[Collection entries]

☆ ☆ ☆ ☆

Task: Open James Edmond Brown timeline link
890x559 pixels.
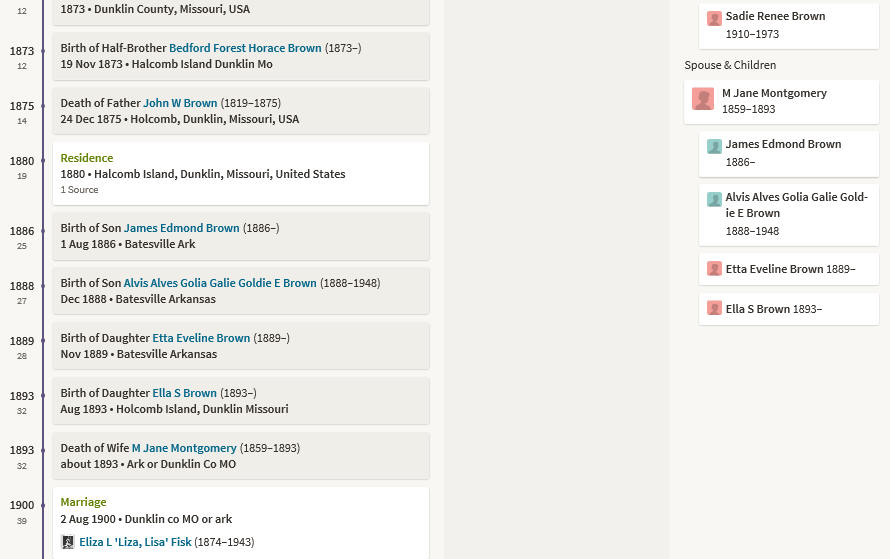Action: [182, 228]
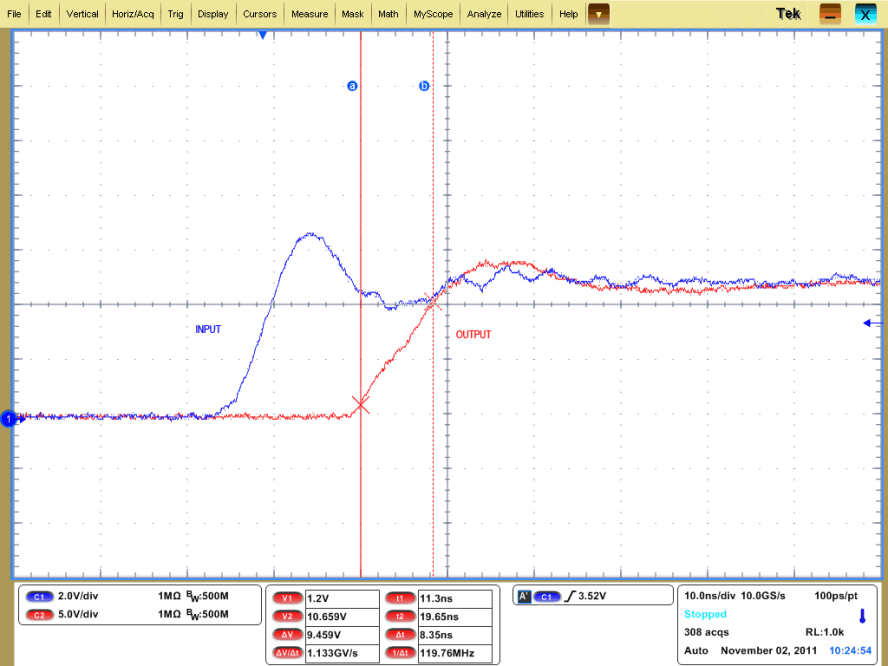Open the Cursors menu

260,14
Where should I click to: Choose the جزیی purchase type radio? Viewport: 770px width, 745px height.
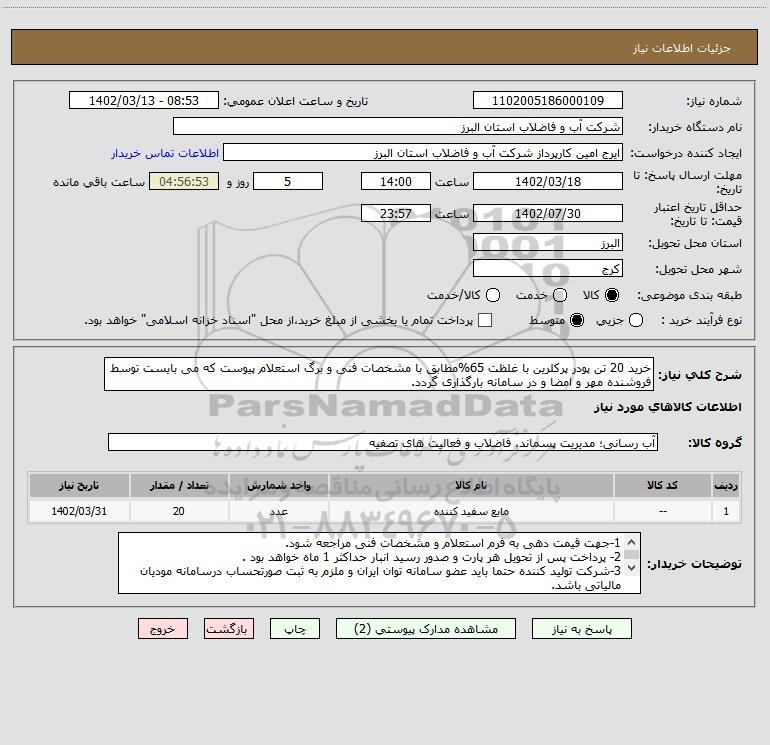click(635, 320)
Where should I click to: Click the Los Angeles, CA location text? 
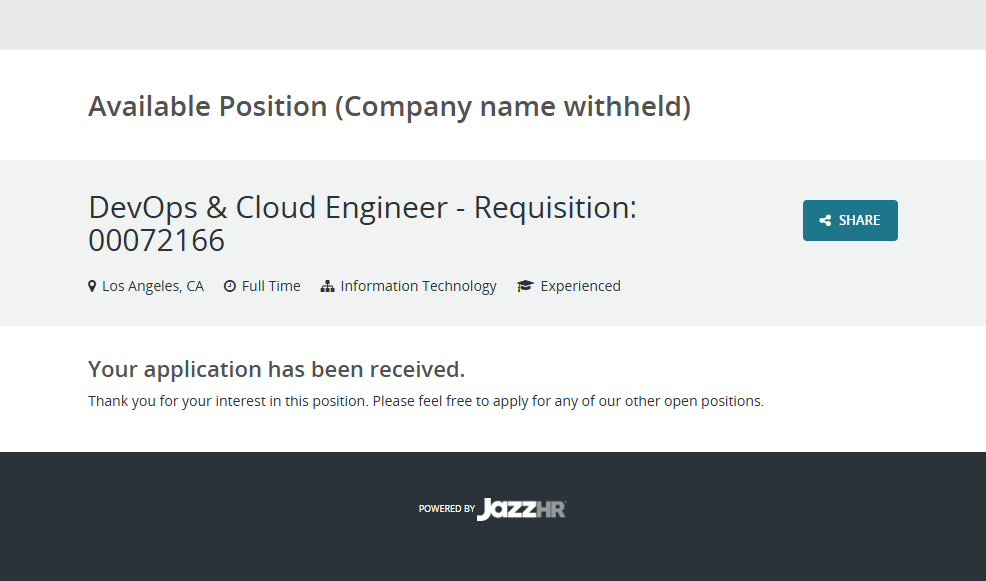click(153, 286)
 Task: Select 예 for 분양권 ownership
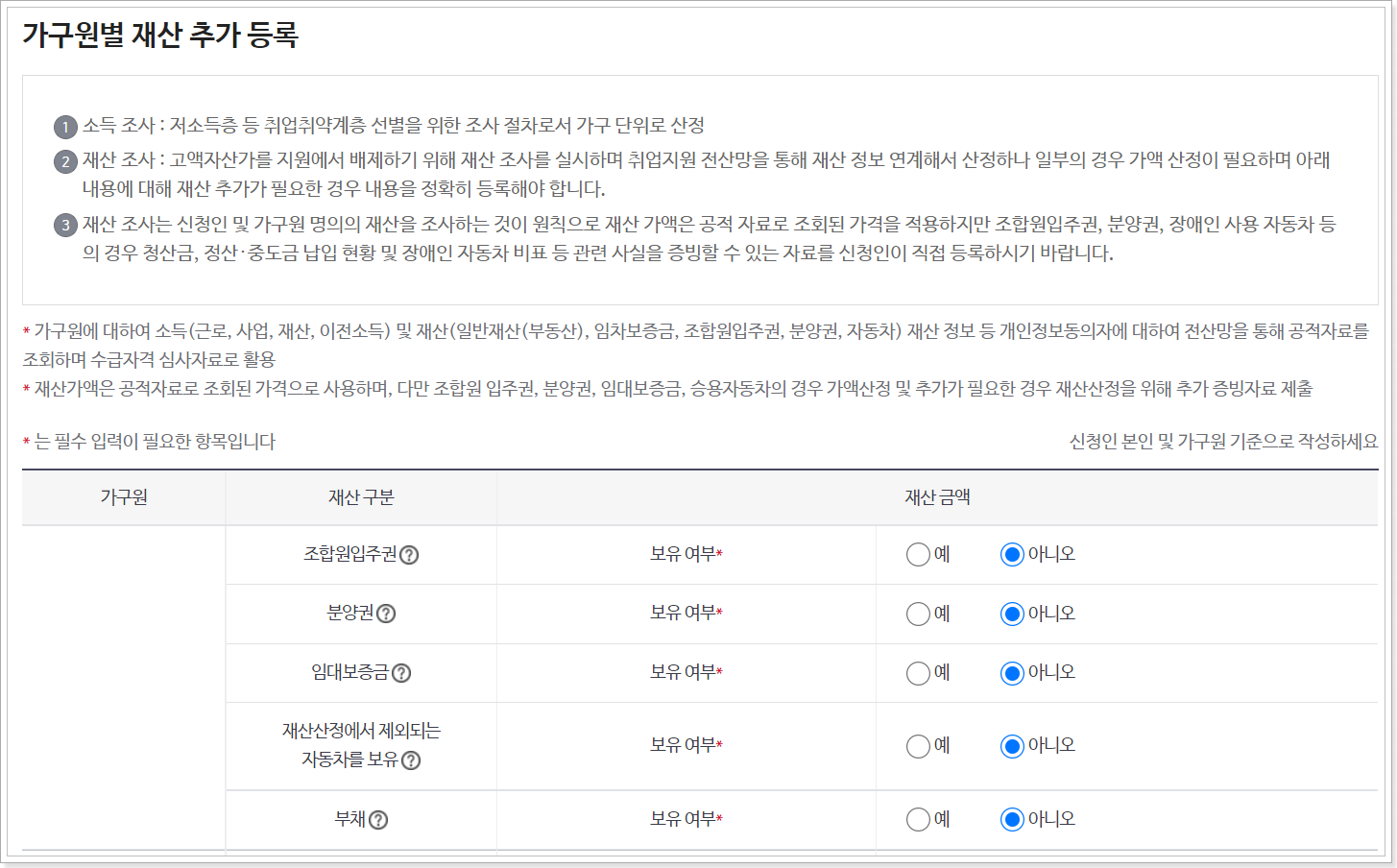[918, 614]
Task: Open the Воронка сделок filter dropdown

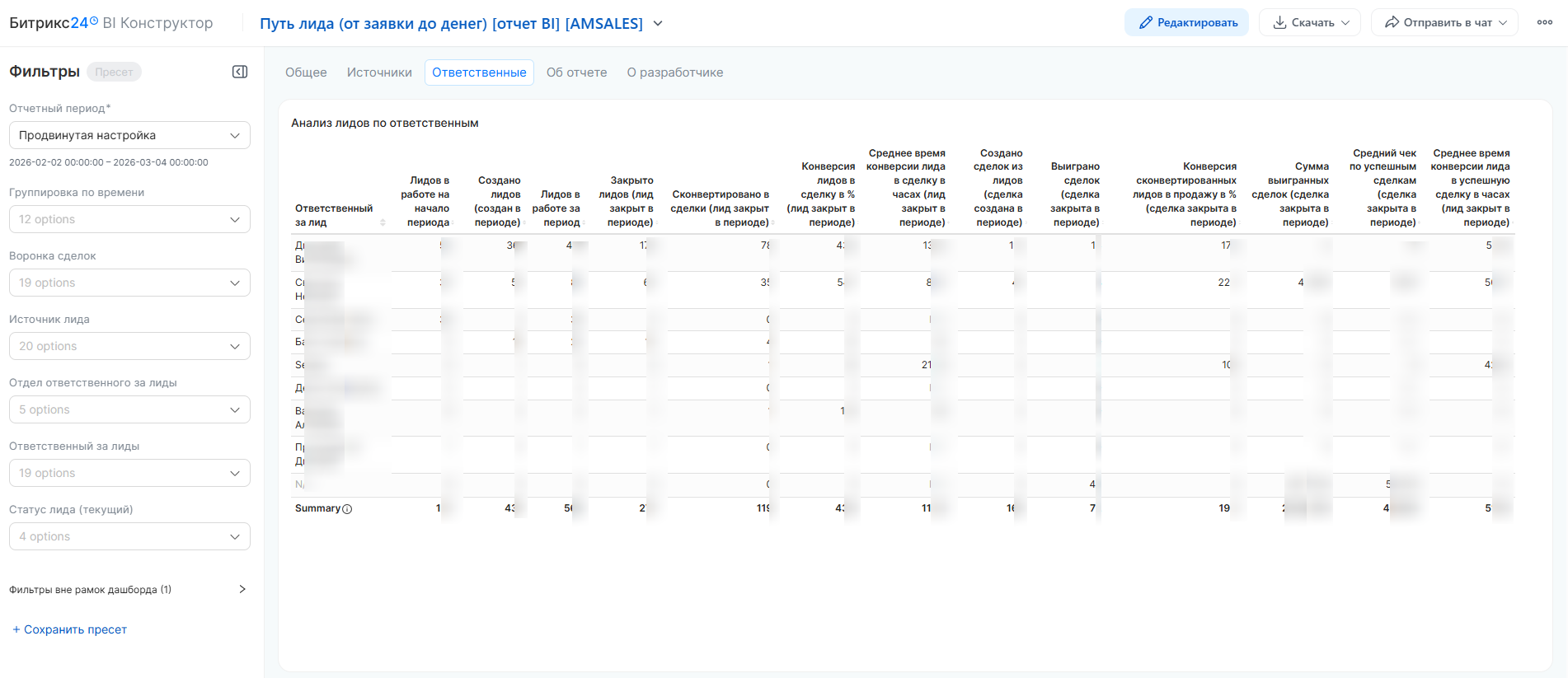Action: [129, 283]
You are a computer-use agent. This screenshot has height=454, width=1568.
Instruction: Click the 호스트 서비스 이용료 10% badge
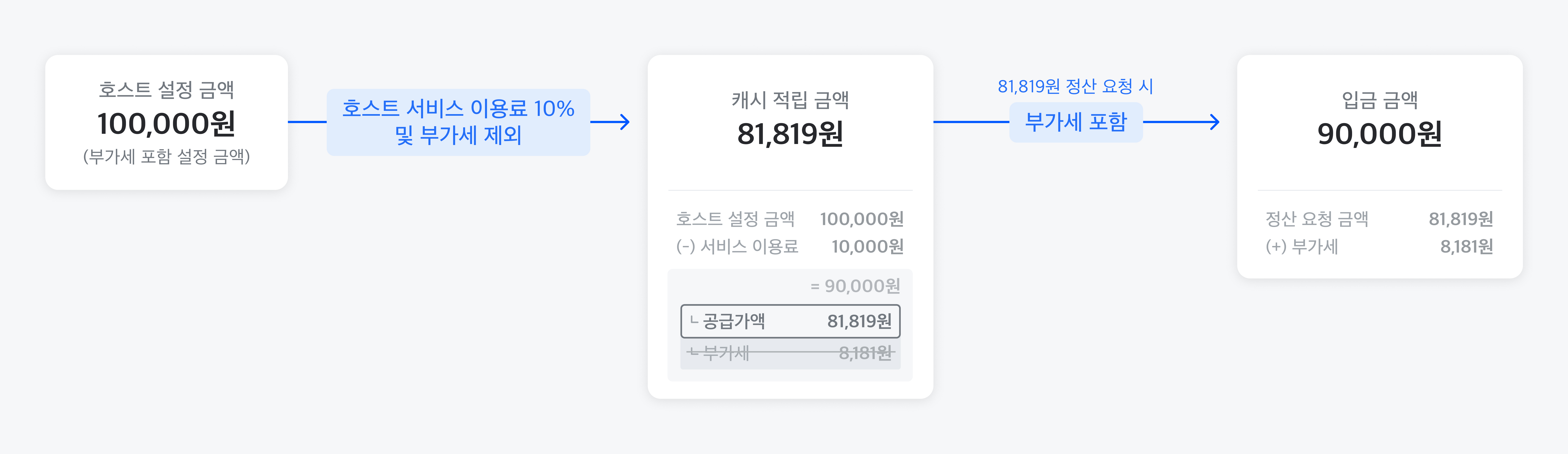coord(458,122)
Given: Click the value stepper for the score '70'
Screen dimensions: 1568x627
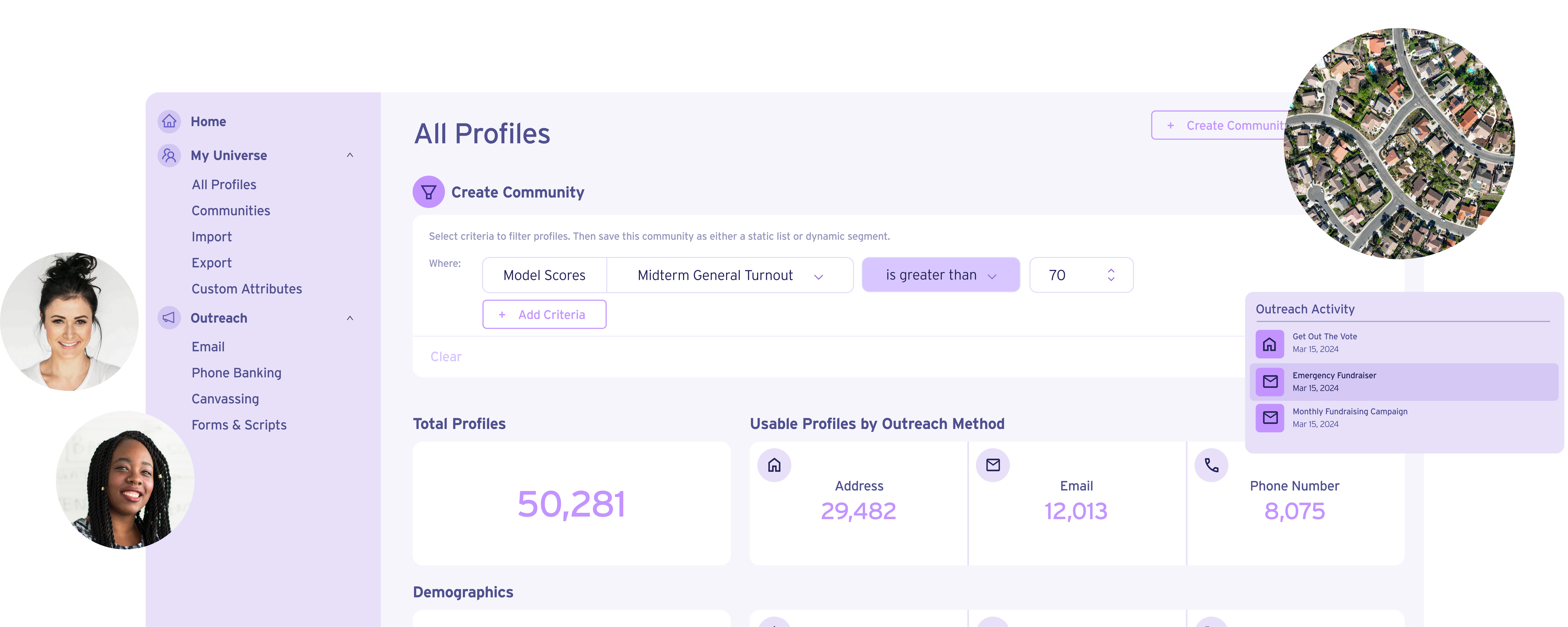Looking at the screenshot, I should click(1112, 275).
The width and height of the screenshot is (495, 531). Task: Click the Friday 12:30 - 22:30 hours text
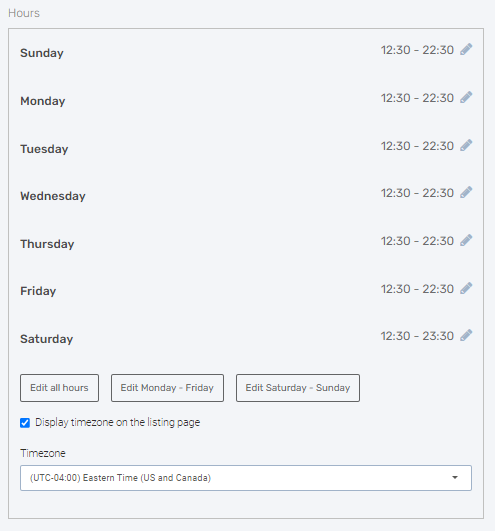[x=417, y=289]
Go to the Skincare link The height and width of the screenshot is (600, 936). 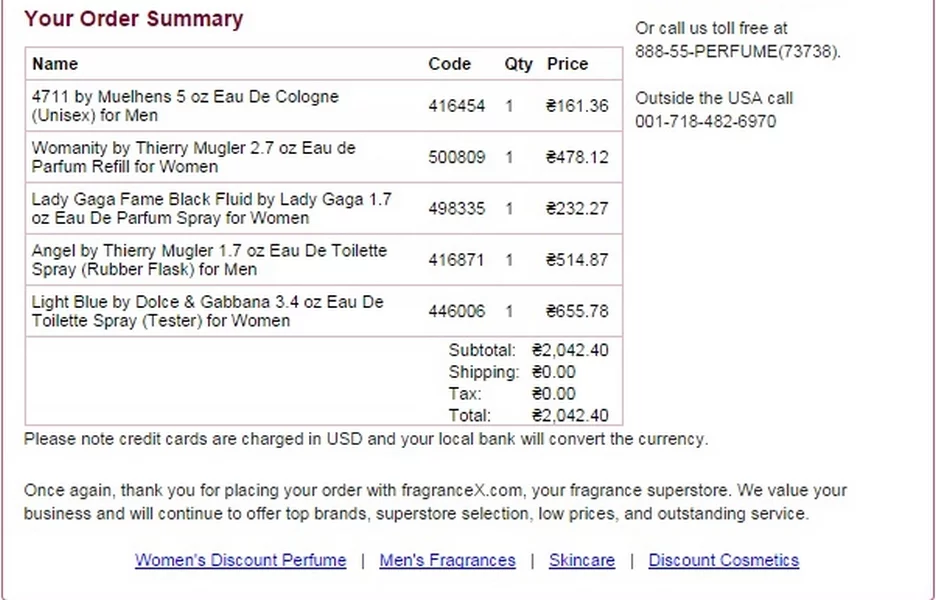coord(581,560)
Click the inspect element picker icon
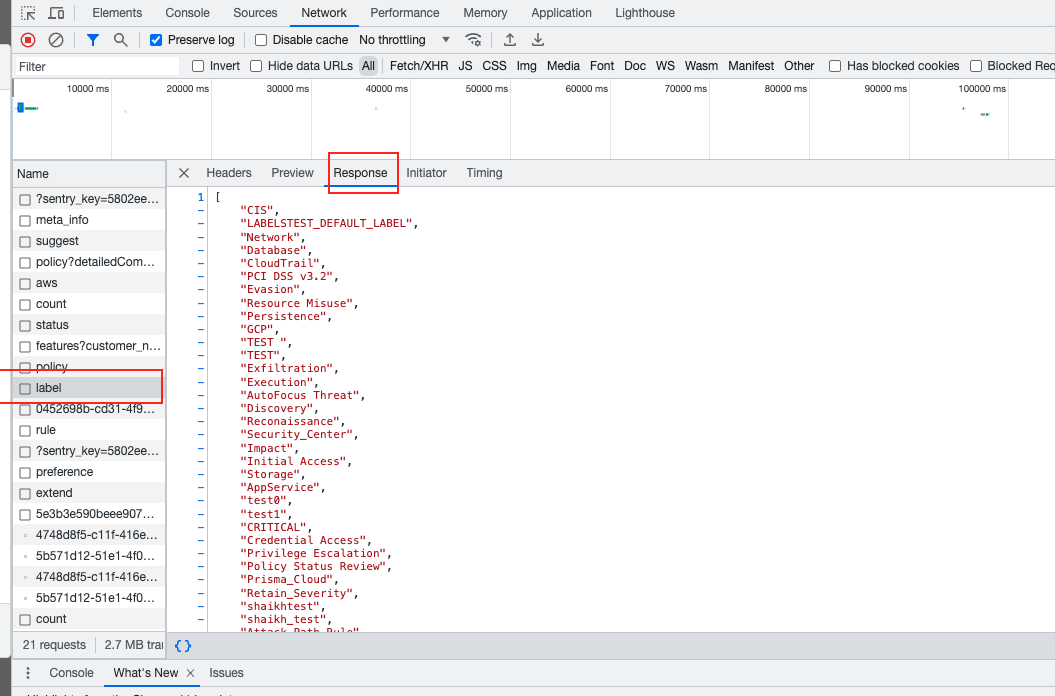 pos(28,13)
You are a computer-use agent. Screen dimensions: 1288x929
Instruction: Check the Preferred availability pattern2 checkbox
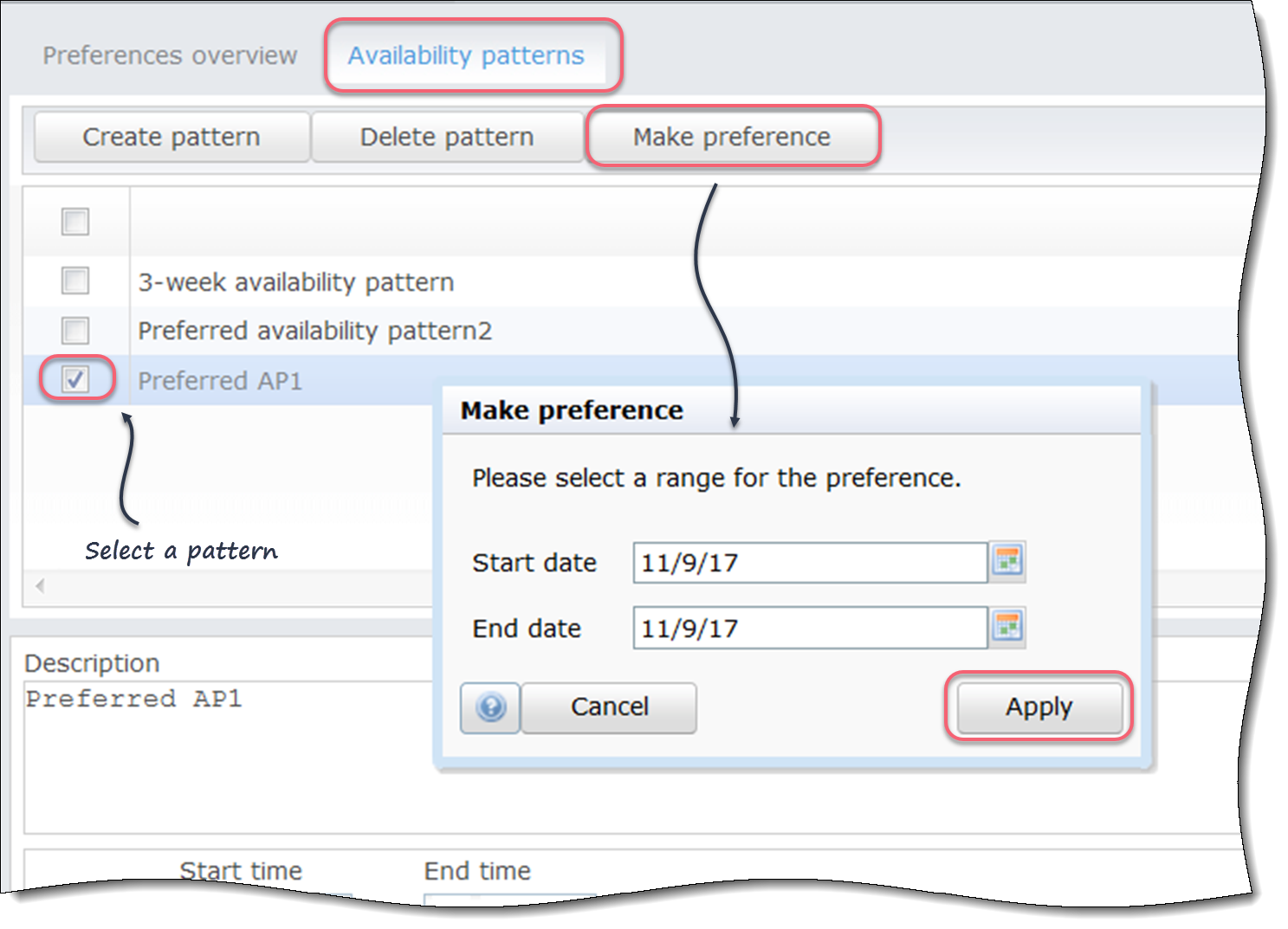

☆ ☆ ☆ ☆

▶ _PROBLEM DETAILS_
Once the line containing "You are a computer-use agent. Screen" is found in the records above, it and every line after it up to the last must be repeated exactly, without pictures.

▶ _RESULT FOR THIS EXERCISE_
You are a computer-use agent. Screen dimensions: 1288x929
Instruction: Check the Preferred availability pattern2 checkbox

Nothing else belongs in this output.